A business run by a member of the Facebook support group for local moms, designated ‘Little Lives’ as their preferred charity initiative for the year, generating added publicity and donations. Collections were taken up in workplaces. School societies and past student groups came forward to donate, providing both cash contributions and donations of medical equipment. One individual in London even got together with her work colleagues to sell ‘Sri Lankan rice and curry’ in their workplace to raise funds. 

Why did people support 

‘Little Lives’? 

Why did people support ‘Little Lives’? Because of their personal experiences. Because it was a worthy cause. Because of the confidence they had in the initiative. Because ‘Little Lives’ was making a difference. The team hopes that ‘Little Lives’ will be a source of inspiration to those who wish to support a good cause or a fundraising drive. 

The initiative, commitment and passion of four individuals resulted in the De Soysa Hospital receiving medical equipment beyond initial targets in a matter of four months – what then isn’t possible?

[Stored data]
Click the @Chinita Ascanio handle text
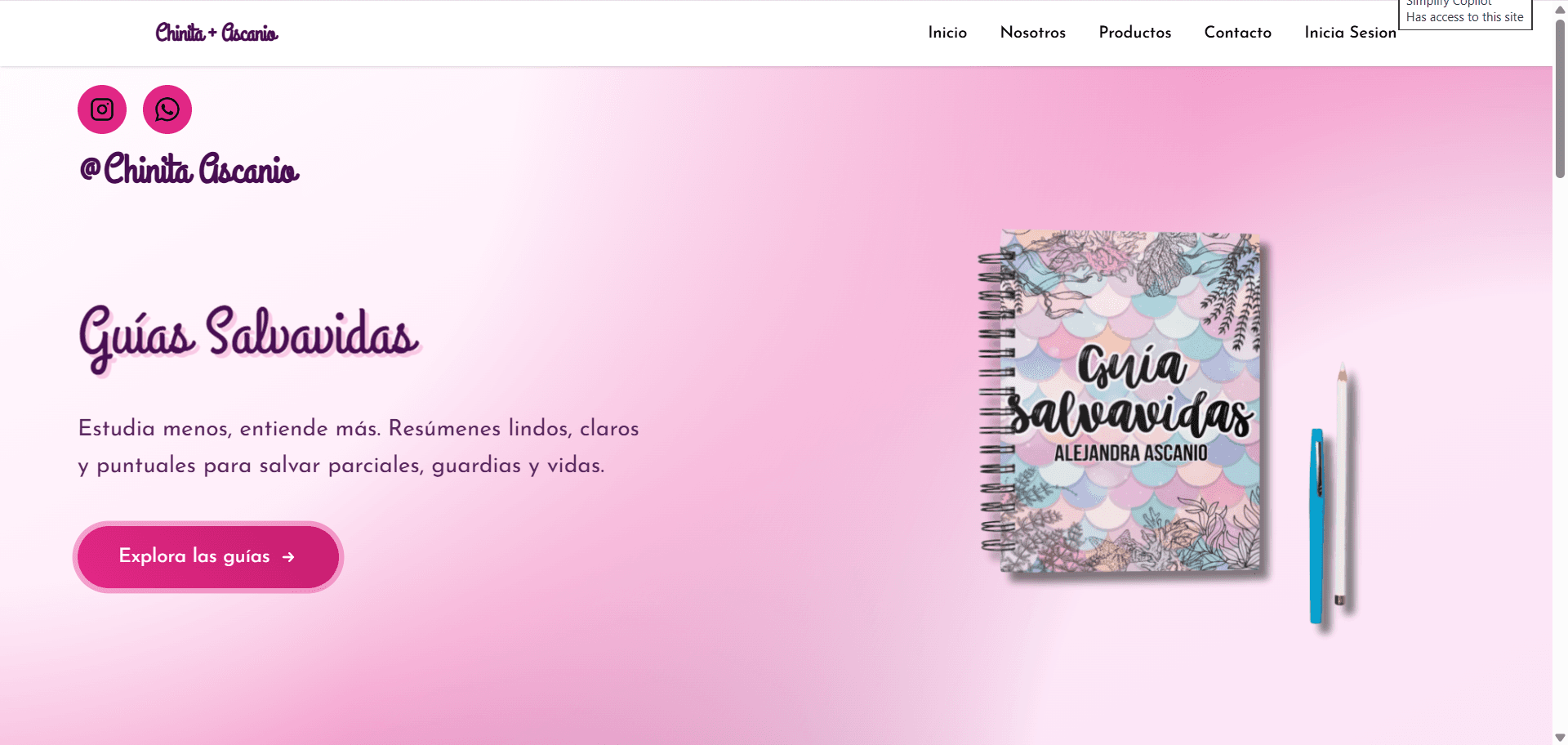The width and height of the screenshot is (1568, 745). click(x=189, y=169)
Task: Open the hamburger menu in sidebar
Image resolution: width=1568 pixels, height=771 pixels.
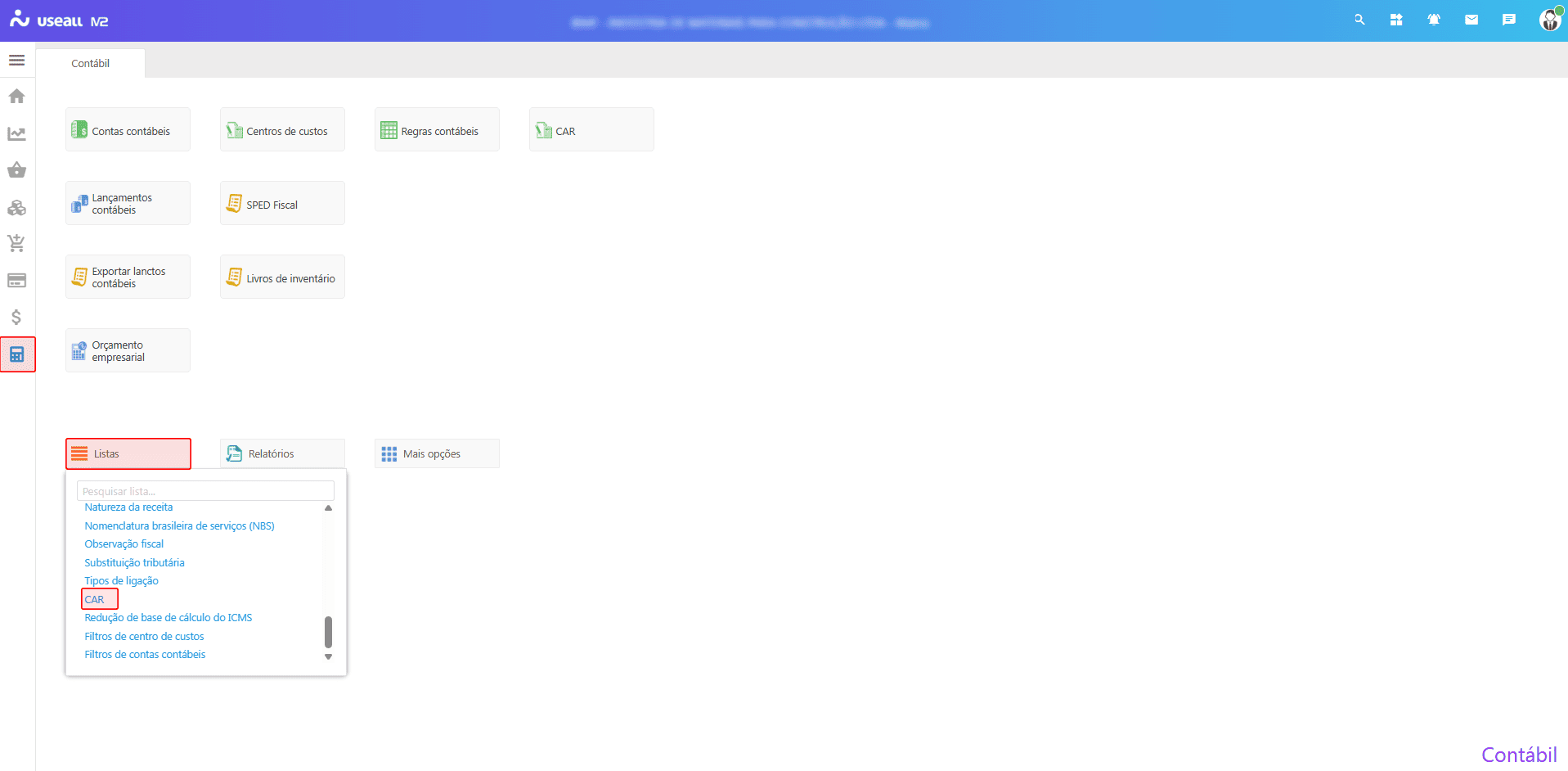Action: coord(16,61)
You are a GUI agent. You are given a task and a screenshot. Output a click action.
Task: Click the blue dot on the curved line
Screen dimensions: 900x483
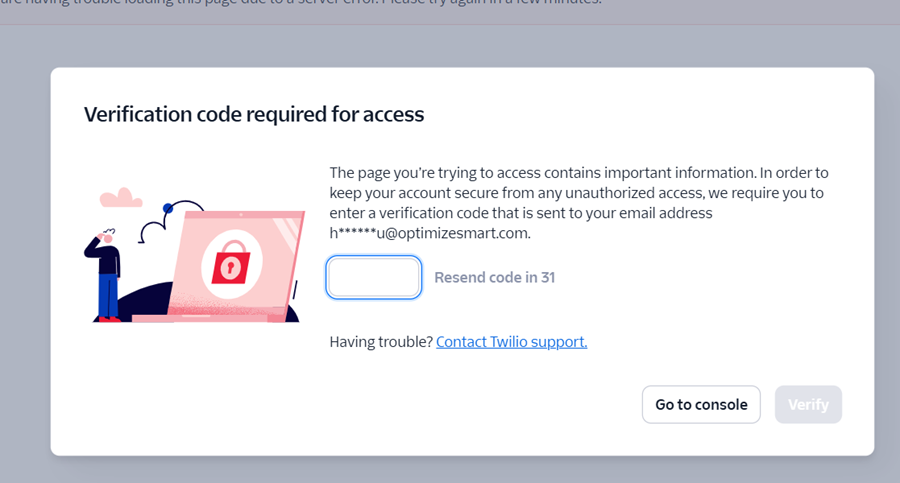pyautogui.click(x=169, y=208)
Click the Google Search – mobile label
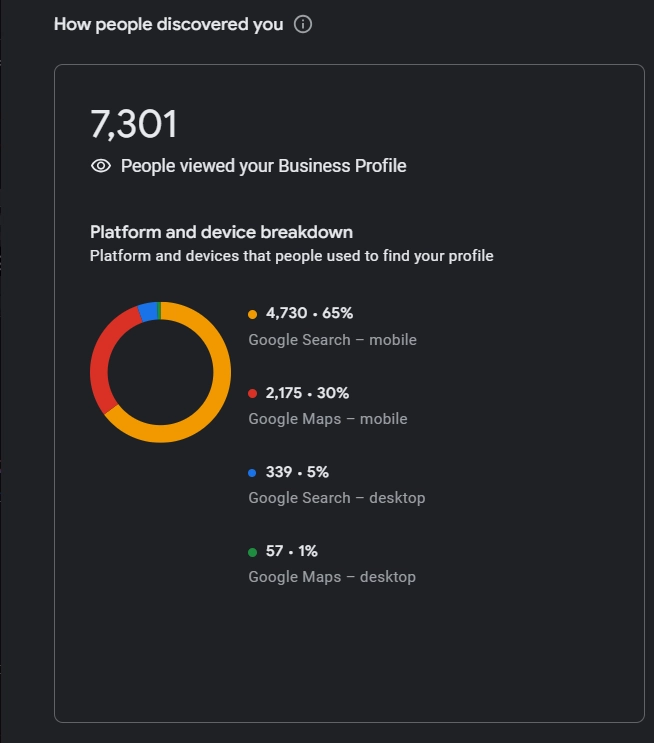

**Requirement 1**
List every reason the ‘Little Lives’ excerpt gives for why people supported the initiative.
**Requirement 2**
Echo the ‘Little Lives’ excerpt word for word from "A business run" to "to raise funds.".
The material was taken from a different source than the text.

**Answer 1**
- Their personal experiences
- It was a worthy cause
- The confidence they had in the initiative
- ‘Little Lives’ was making a difference

**Answer 2**
A business run by a member of the Facebook support group for local moms, designated ‘Little Lives’ as their preferred charity initiative for the year, generating added publicity and donations. Collections were taken up in workplaces. School societies and past student groups came forward to donate, providing both cash contributions and donations of medical equipment. One individual in London even got together with her work colleagues to sell ‘Sri Lankan rice and curry’ in their workplace to raise funds.